しかし、その結果、保険対象となる医療行為の拡大が義務付けられた上に健康状態の悪い新規加入者が急増したため、医療保険会社の支払い負担がかさみ、保険料が急騰。病院も収支の悪化から診療費を引き上げ、オバマケア適用外の中間層の個人や中小企業経営者から悲鳴が上がった。
保険料引き上げ率は平均25%とも報じられ、保険事業から撤退する企業が続出。ビル・クリントン元大統領も、今回の大統領選での演説でオバマケアの中間層への打撃を問題視して波紋を投げた。大統領選の争点になり、廃止を公約したトランプ氏に有利に働いた。
筆者の知る30代初めのニューヨーク在住の夫妻は、2番目の子の出産に際し初子の時に利用した病院を念頭に置いたが、出産費用が急騰したことを知り、断念した。オバマケアの影響と分かって、夫妻が憤慨していたことを思い出す。
国民の多くは、オバマケアを含む民主党政権のマイノリティ(少数派)優遇・差別撤廃策に反発しているのだ。この点でヒラリー・クリントン氏はオバマ大統領の“負の遺産”を背負う形となった。
暴言で物議を醸(かも)したにもかかわらず、支持を集めたトランプ現象。これをもたらした第2の大きな要因は、所得格差の拡大だ。富裕層と下の階層との格差は民主党政権下でも広がるばかり。社会を安定させる基礎となる中間層は細る一方で、中間層が縮んだ分、貧困者層が増大した。
これはグローバル経済の進展で株主の利益と配当を優先する金融資本主義が台頭し、低賃金の新興国に工場移転する製造業の空洞化が背景にある。
トマ・ピケティの『21世紀の資本』によると、富裕層の上位1%が全米の富の3割強、上位10%が7割強を握る。ニューヨークで2014年、若者が「ウォール街を占拠せよ」と抗議集会を繰り返したのは記憶に新しい。 その時のスローガンが「俺たちが国民の99%(We are the 99%)」。上位1%ばかり優遇するな、と政府や大企業に抗議したのだ。

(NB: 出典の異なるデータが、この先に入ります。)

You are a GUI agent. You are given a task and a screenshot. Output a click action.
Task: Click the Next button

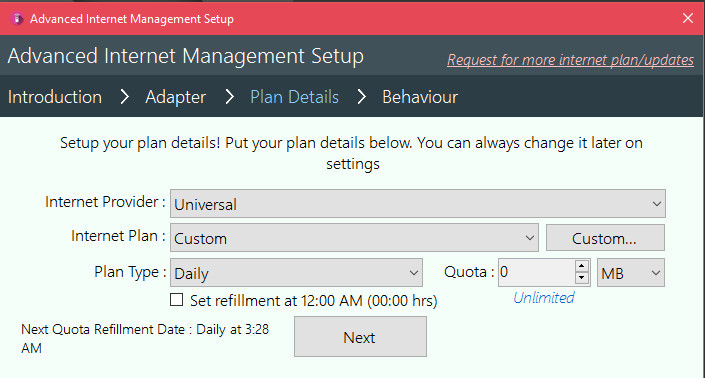[x=360, y=337]
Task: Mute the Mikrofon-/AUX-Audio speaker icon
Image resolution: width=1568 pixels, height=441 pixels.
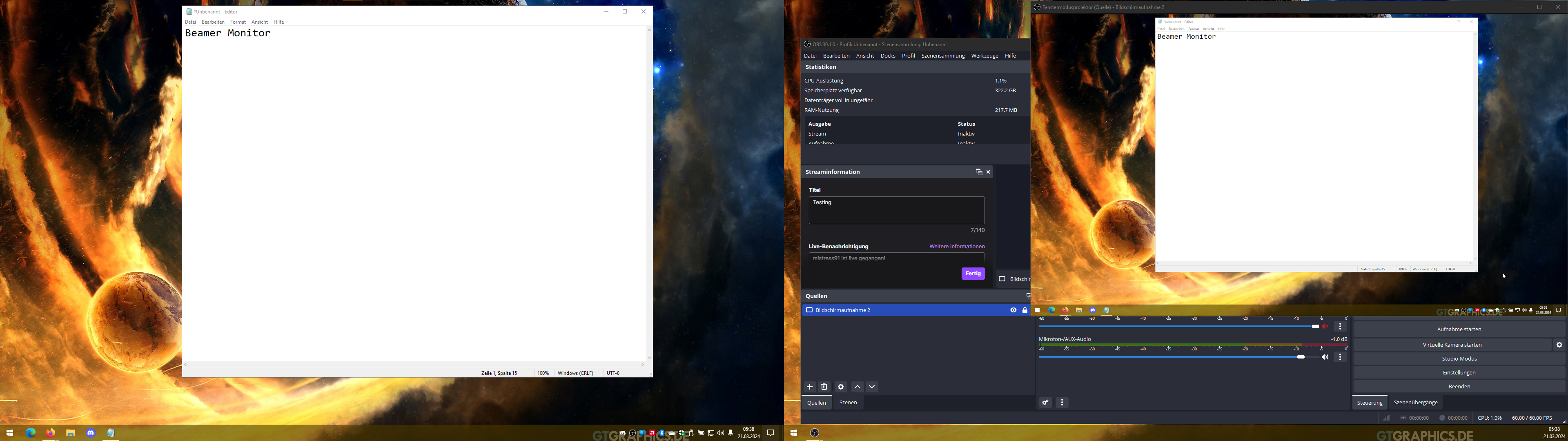Action: 1325,358
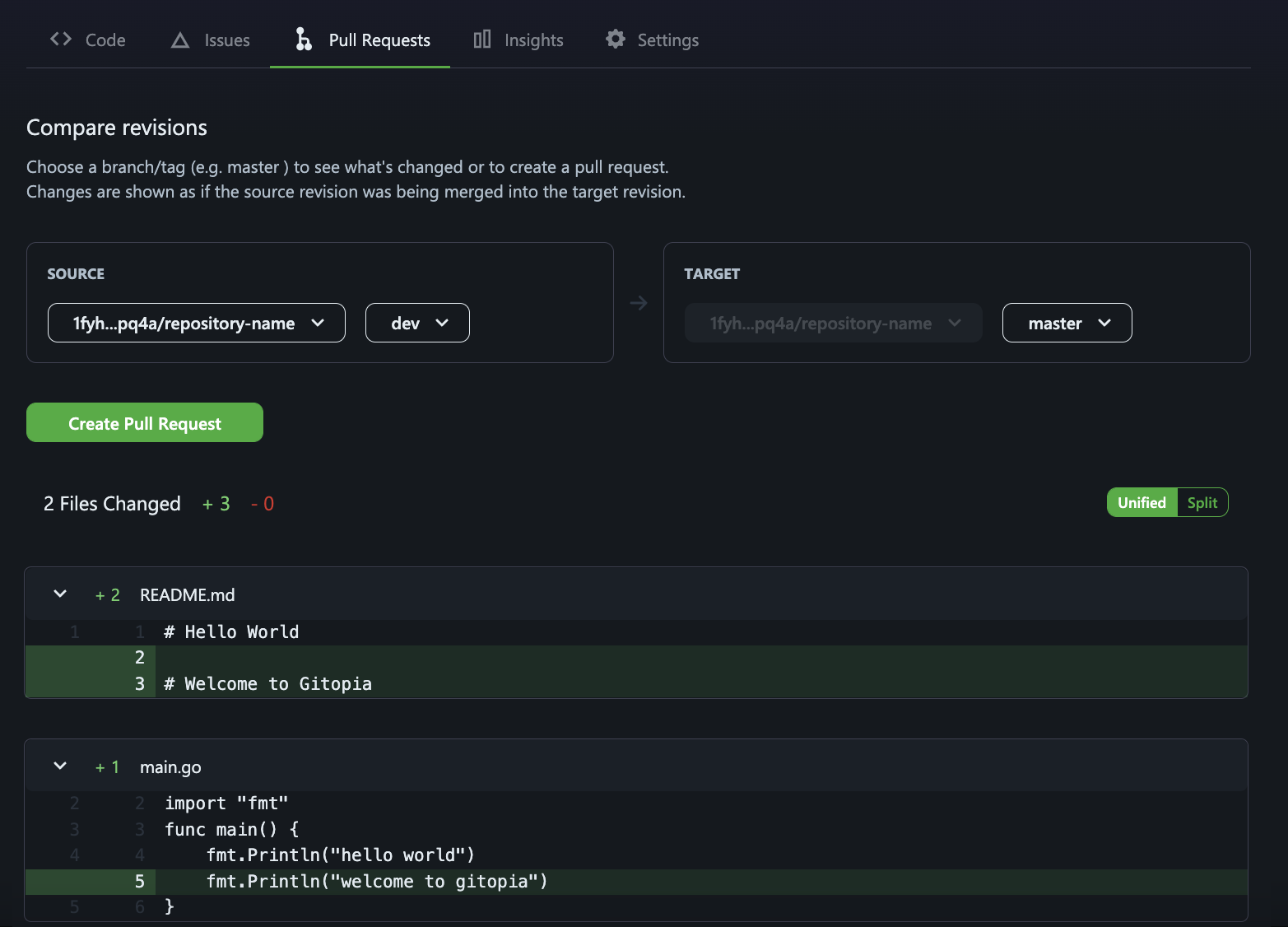Collapse the README.md diff section
Screen dimensions: 1288x927
pyautogui.click(x=60, y=594)
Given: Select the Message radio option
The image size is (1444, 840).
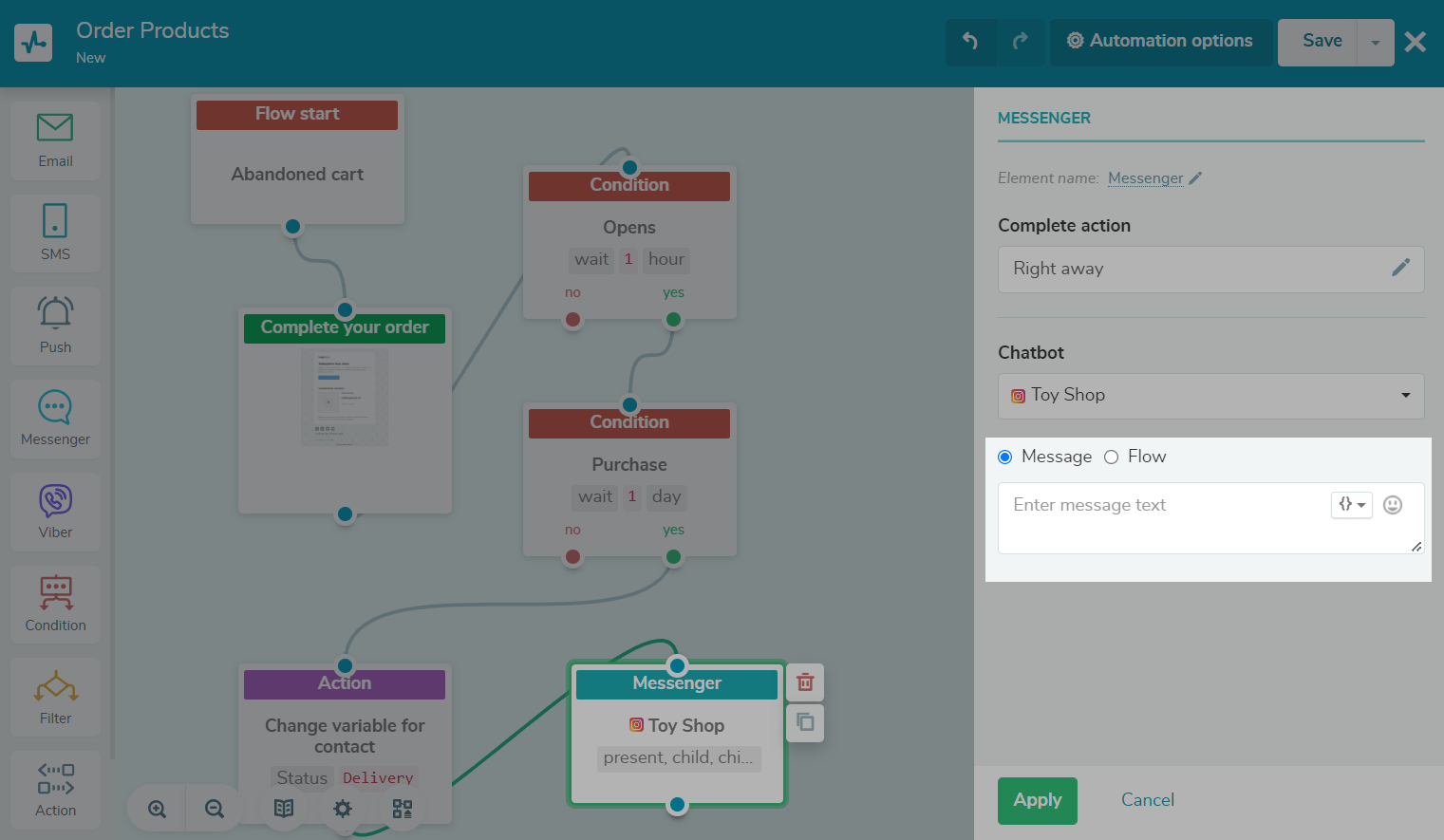Looking at the screenshot, I should coord(1005,457).
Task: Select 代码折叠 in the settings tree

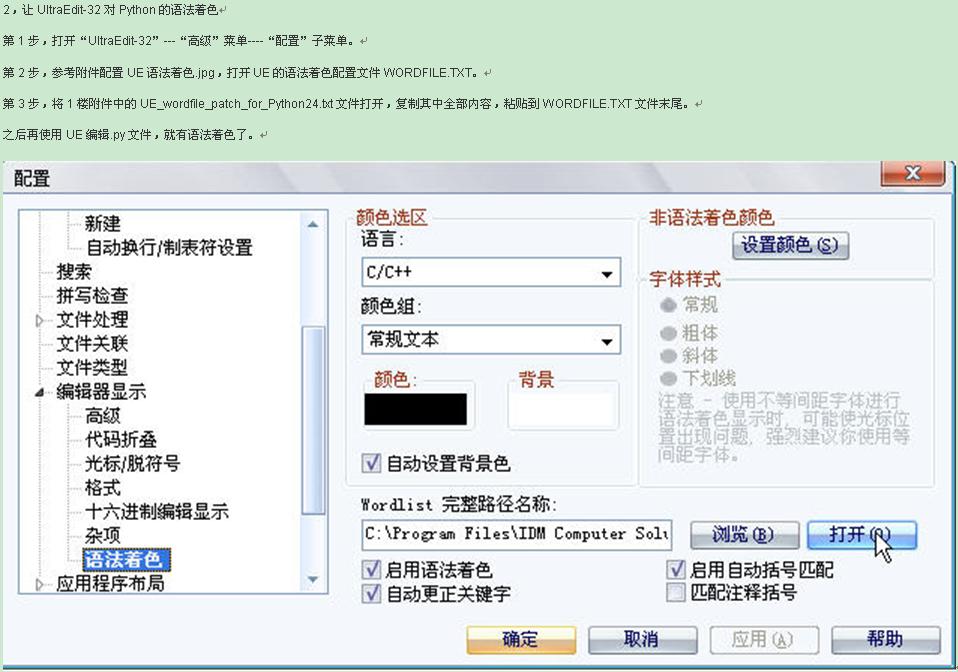Action: coord(120,440)
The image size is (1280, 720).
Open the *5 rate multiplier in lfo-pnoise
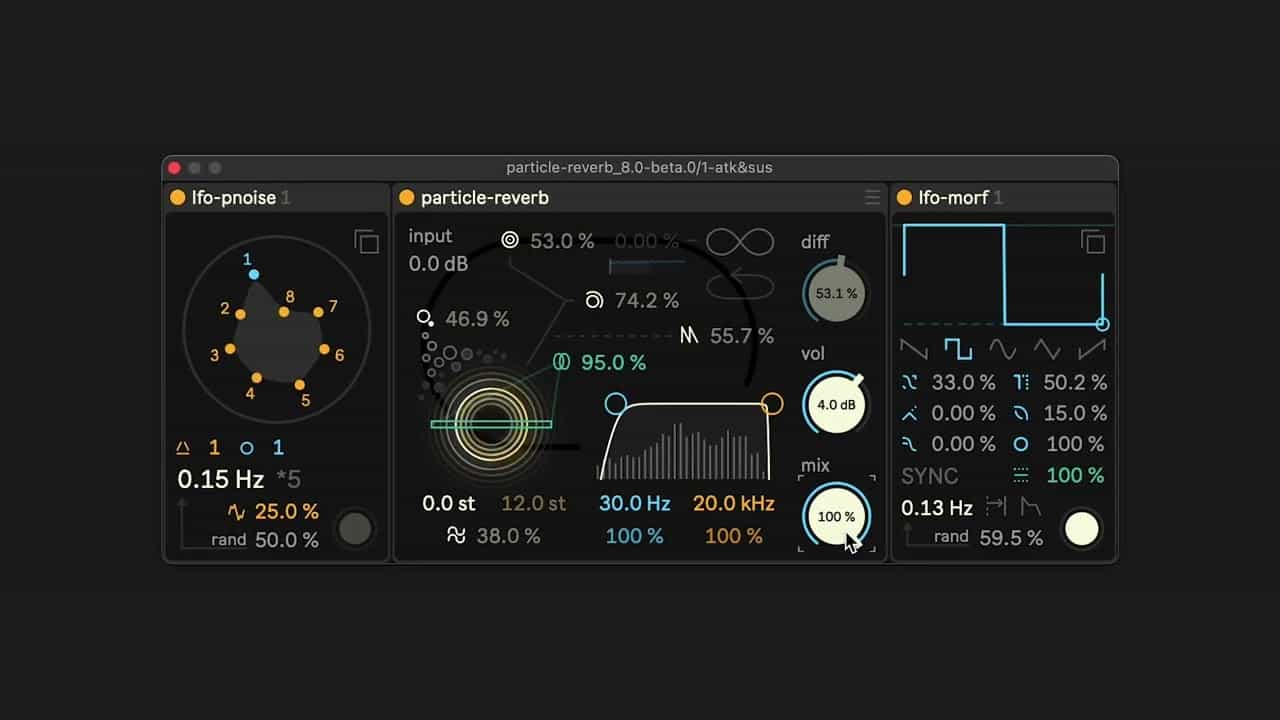click(288, 479)
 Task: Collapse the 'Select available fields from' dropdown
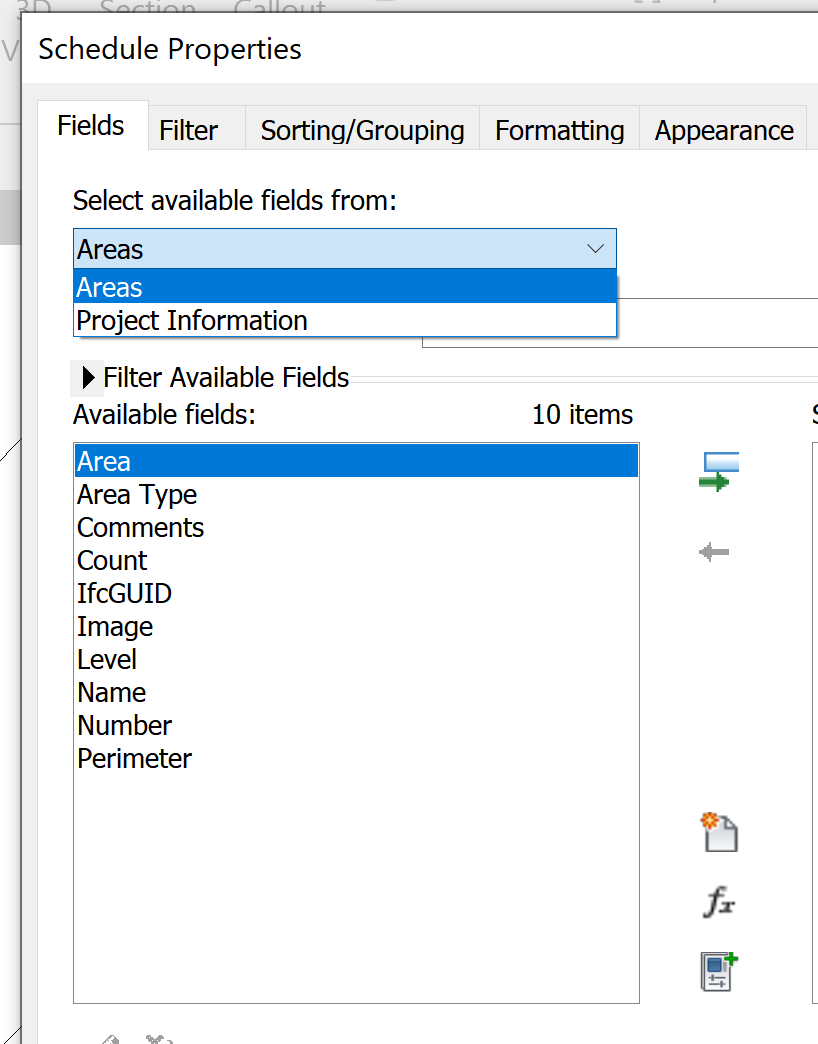pos(597,249)
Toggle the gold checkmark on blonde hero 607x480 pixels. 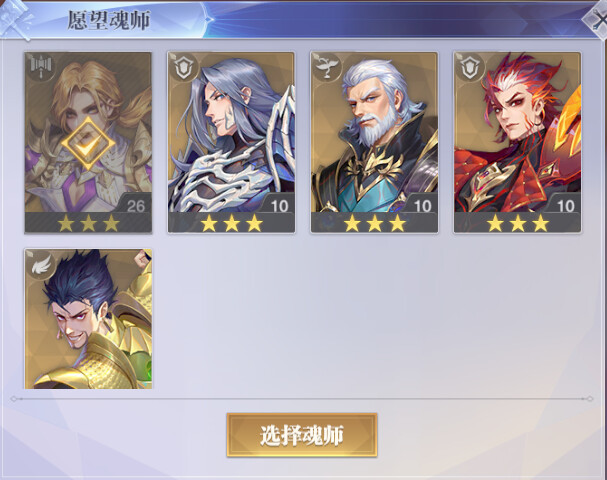(88, 144)
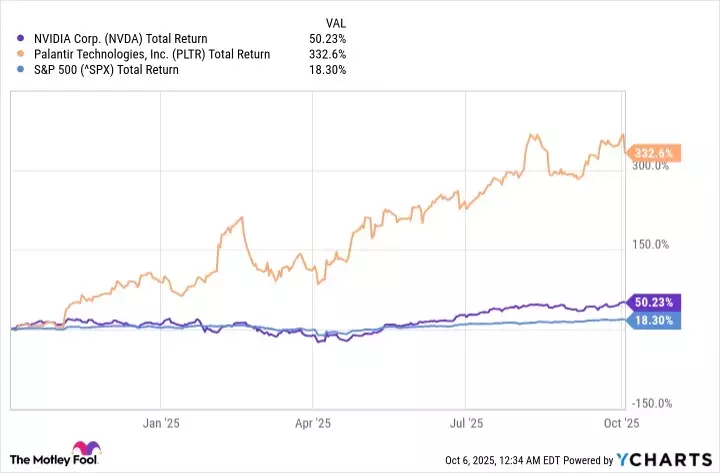This screenshot has height=473, width=720.
Task: Click the Jan '25 axis label
Action: [x=160, y=423]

リーマンショック後の不況から失業が深刻化した米国で、若者や労働者を中心に富裕者への反感と不信が広がり、尾を引いた。この閉塞状況がトランプ支持の温床になった。
三つめの要因は、米国社会の女性の地位が意外に低く、女性が大統領になることへの白人男性の反発がある。米世論調査によれば、今回の大統領選でセクハラ疑惑や女性蔑視発言が相次いだトランプ支持の中核が白人男性で、投票した支持層の6割を占めた。
米国は「レディ・ファースト」の国と言われる。しかし、この言葉には女性は保護すべき子ども並みの弱者という軽蔑のニュアンスがある。米国女性は政治、経済など社会のコアの分野で、トップへの就任は欧州に比べ遥かに後れをとっている。ドイツ、英国で女性が首相の座を占める中、ヒラリー氏は再び硬質で頑丈な「ガラスの天井」に阻まれた。
投票日直前の退役軍人の集会で、トランプはこう語ったと伝えられる。
「諸君たちの最高司令官(米大統領)が女であるなら受け入れられるか」
トランプ大統領の誕生は、米国社会の想像以上の分断状況と揺(ゆら)ぎを浮き彫りにしたのである。